Confesso que tive a paciência de
ler este sermão na íntegra, mas a experiência não me deixou seduzido a
prosseguir a sua obra. A teologia não é seara de fácil penetração, ao contrário
do que muita gente pensa. Em todo o caso, este espécime bibliográfico é
bastante raro, embora seja obrigado a reconhecer que existem alguns exemplares
em Portugal e no Brasil. Possuo outros sermões proferidos no Algarve da autoria
de diferentes presbíteros, acerca dos quais devo aditar que são geralmente mais
pequenos e mais acessíveis, nas asserções teológicas e filosóficas, dos que os
de Frei Francisco de Santo Ambrósio.
Do mesmo Frei Ambrosio conheço um
outro sermão com interesse regional, e que espero venha a figurar na Algarviana,
o qual, a título de curiosidade, passo a citar:
SERMAM DO
PRINCIPE DA IGREJA MEU SENHOR S. PEDRO PREGADO NA SANTA SEE DA CIDADE DE FARO.
PELO R. P. FR. FRANCISCO DE S. AMBROSIO. Religioso observante da Provincia dos
Algarves. SENDO GUARDIAM DO NOSSO PADRE S. FRANCISCO Da mesma Cidade.
OFFERECIDO AO ILLUSTRISSIMO SENHOR MARCELLO DURASSO ARCEBISPO DE CALCEDONIA, E
NUNCIO Apostolico cõ poderes de legado a Latere nos Reynos de Portugal. Imprenta
Antonio Craesbeeck de Mello, LISBOA, 1681. Descrição: 1 fl. prel. não num.,
17(+1) p. (19cm). Na Biblioteca Nacional está inserido numa miscelânea dos
Reservados, onde está catalogado com a seguinte cota: RES. 3537//17 P
Obra de Frei
Francisco de Santo Ambrósio foi compilada, pouco antes do seu falecimento, no
livro que passo a citar, do qual conheço um exemplar na Biblioteca Nacional.
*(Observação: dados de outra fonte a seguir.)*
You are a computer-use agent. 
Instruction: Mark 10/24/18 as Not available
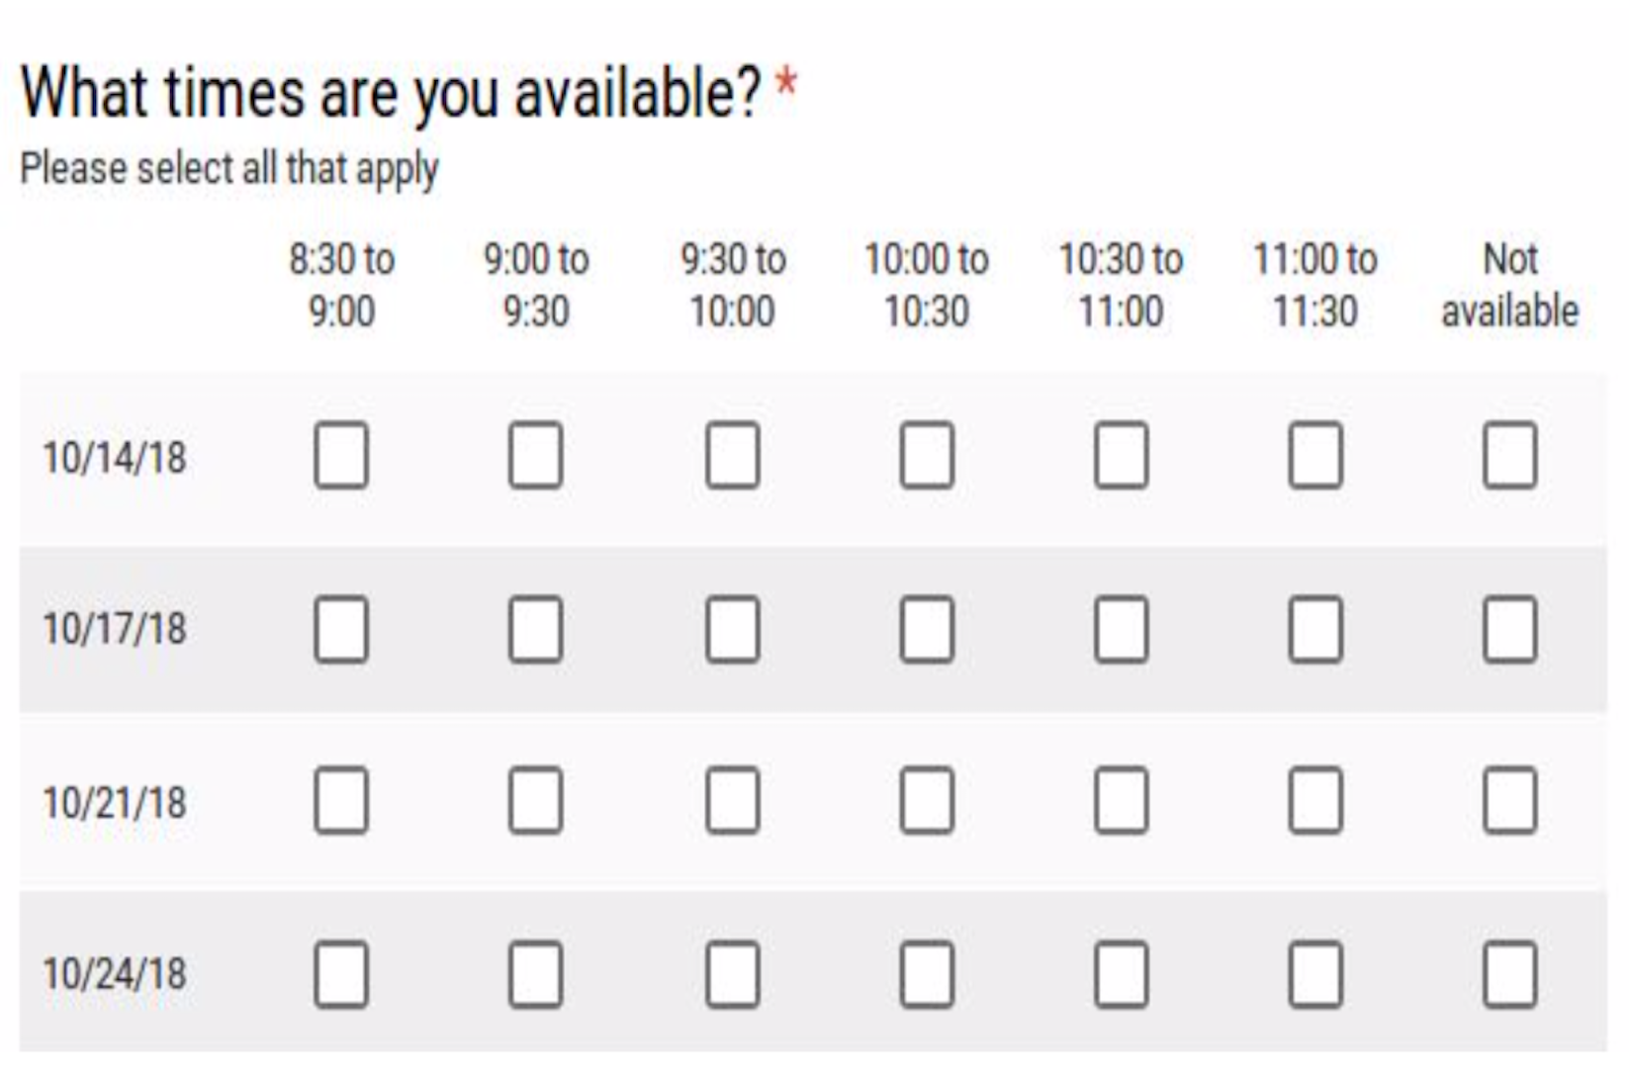tap(1510, 975)
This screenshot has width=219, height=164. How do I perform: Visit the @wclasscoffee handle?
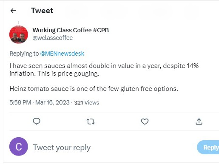pyautogui.click(x=53, y=38)
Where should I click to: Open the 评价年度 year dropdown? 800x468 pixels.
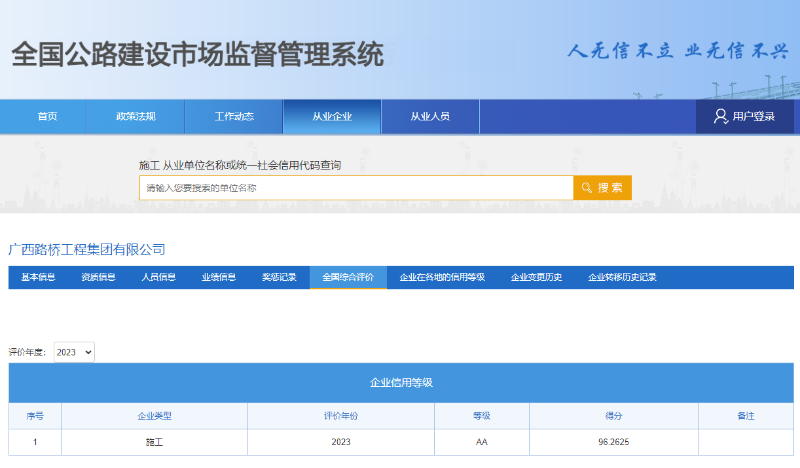coord(73,351)
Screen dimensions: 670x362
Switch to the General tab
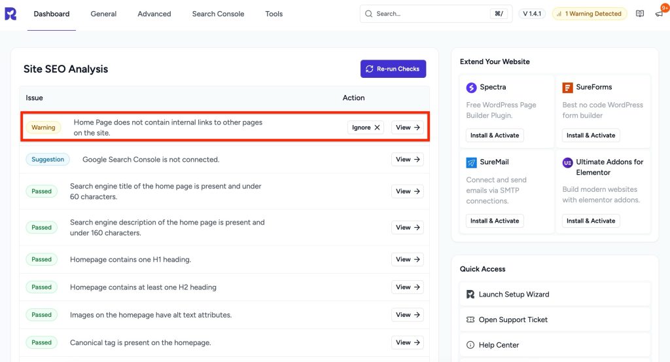click(103, 14)
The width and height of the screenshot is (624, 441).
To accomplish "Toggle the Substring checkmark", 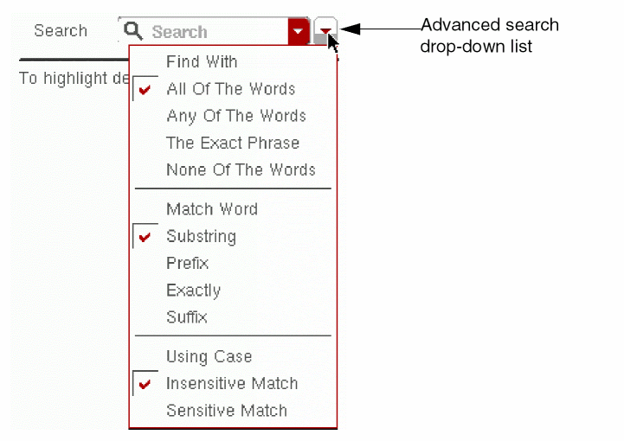I will pos(145,237).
SERMÕES VARIOS, PREGADOS PELO
REVERENDO PADRE FREY FRANCISCO DE SANTO AMBROZIO, RELIGIOSO OBSERVANTE,
QUALIFICADOR DO Santo Officio, Guardiaõ que ha sido dos Conventos de N. P. S.
Francisco de Xabregas, da Cidade de Evora, da Villa de Odemira, da Cidade de
Faro; onde foy Exzaminador, [sic] Confessor penitenciario do Bispado do Reyno
do Algarve, Confessor do Real Convento das Religiosas Flamengas de Alcantara.
ASSISTENTE EM O CONVENTO DE N. PADRE S. Francisco, desta Cidade de Lisboa,
Provincia de Portugal. OFFERECIDO AO EXCELLENTISSIMO SENHOR MARQUEZ DE ALEGRETE
PRIMEYRA PARTE. Imprenta BERNARDO
DA COSTA, LISBOA, 1696. Este exemplar apresenta-se com 6 fls.
prels., 333 i. e. 323 p. (Existe um erro de paginação: da 169 salta para a p.180).
E é tudo o que
sei. Se alguém quiser acrescentar mais elementos que possam completar este
breve apontamento, fico muito grato.